Core Training Workouts
From LoveToKnow Exercise
While many people only think of the abdominals when they think of the body’s core, there are other components to consider for complete core training workouts.
Your body’s core actually includes muscles that stabilize your spine, pelvis and shoulders, enabling you to stand and walk. All of these muscles should be included in a core workout for the full benefits of the exercises.
A Strong Core is Important
The core runs the length of the torso and trunk. A strong core strengthens and protects the back, so much more than just the abdominals are involved. When your core is weak, you can suffer from lower back pain and imperfect posture. Just as you think of an apple’s core as being the inner part of an apple that holds the entire piece of fruit together, your body’s core does an important job as well. Maintaining a strong trunk and torso by working all of the appropriate muscles is the best way to keep your core strong and fit.

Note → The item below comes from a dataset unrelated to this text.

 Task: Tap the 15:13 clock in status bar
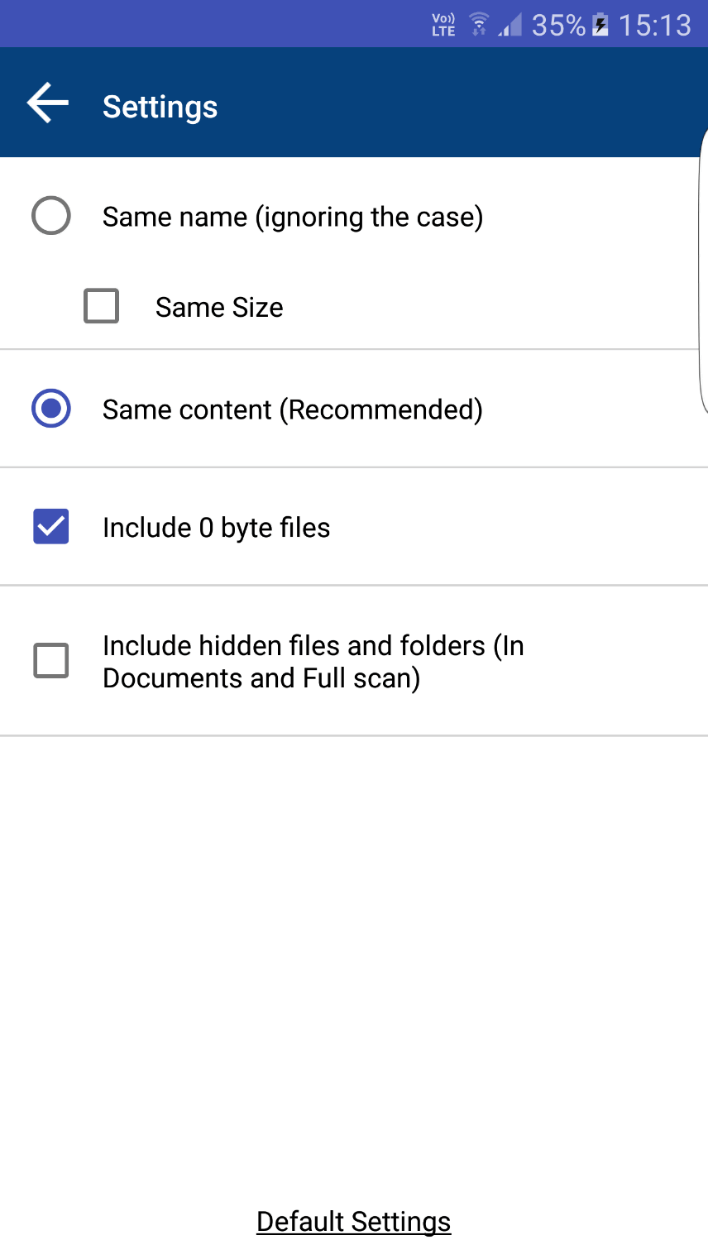point(655,25)
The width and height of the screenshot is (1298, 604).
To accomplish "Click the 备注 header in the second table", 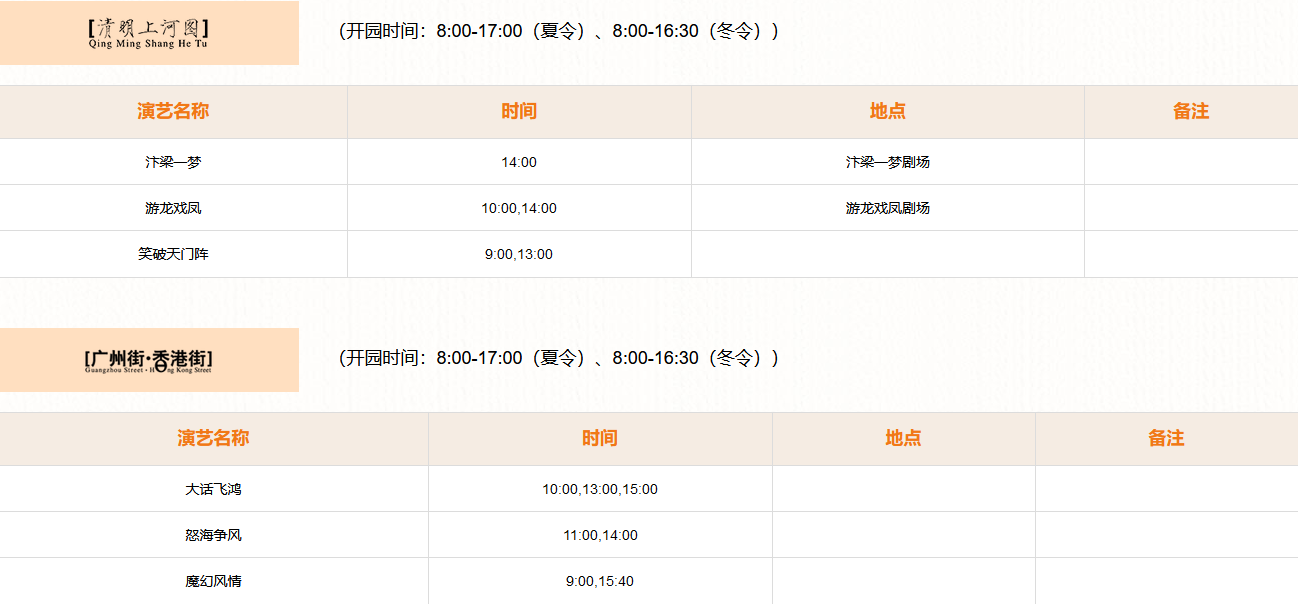I will click(x=1166, y=438).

Core Training Workouts to Try
What are some of the best exercises to keep your body’s core in good shape? There are quite a few that you can perform at home with or without any equipment. If you belong to a gym, you can utilize machines to help develop this part of your body.
Without Equipment
- Sit ups: It’s hard to find someone who loves sit ups, but these basic gym exercises are still one of the best for working your abs.
- Crunches: A modified sit up, this movement doesn’t lift your entire torso as sit ups do; only your head and upper back leave the ground. Make sure you don’t lift your head with your hands if you keep your arms behind your head. Use your abs to lift and lower.
- Hip lifts: Lie flat on your back with your legs raised straight in the air. Keep your arms straight down your sides, palms facing up. Using your abdominal muscles, lift your butt off the floor several inches in a slow and controlled way. Lower back down and repeat, making sure that your shoulders don’t leave the floor during the movement.
- Straight leg raise: Lie on your back with your legs extended and raised off the floor about six inches. Keep your hands under your hips. Raise your legs until your feet point to the ceiling and then lower them again to six inches above the floor.
- Push ups: You can either do a standard push up, with your hands and toes in contact with the floor, or you can perform a modified version, with your hands and knees touching the floor. The main point to remember is to keep your back straight throughout the movement and contract your abs as you lower and raise yourself.
With Equipment
- Decline sit ups: You’ll need an inclined bench for this exercise. Lie on your back with your head toward the floor. Either lock your feet on the bench brace or have someone hold your legs. Cross your arms across your chest or place them behind your head. Raise your torso until you’re sitting up, then lower yourself to just before your back fully touches the bench.
- Crunches on stability ball: Lie on your back on a stability ball with your feet flat on the floor and knees bent at a 90-degree angle. Your back and hips should be on the ball. Perform a crunch, making sure that the ball stays in place.
The number of sets and repetitions you perform will differ depending on your level of strength, but you should aim for a minimum of three sets of 12-15 reps.
Other Exercises
Pilates and yoga have long been recognized for strengthening the body and adding to a long, lean appearance. While Pilates sometimes incorporates specialized equipment, there are many Pilates and yoga moves you perform with no additional gear necessary. These mat-based Pilates exercises and yoga movements use your body’s weight and gravity to strengthen and provide core training workouts you can do anywhere.
Whatever activities you enjoy, adding a good core exercise program will benefit you in many ways: you’ll enjoy better posture, a strong back and good balance.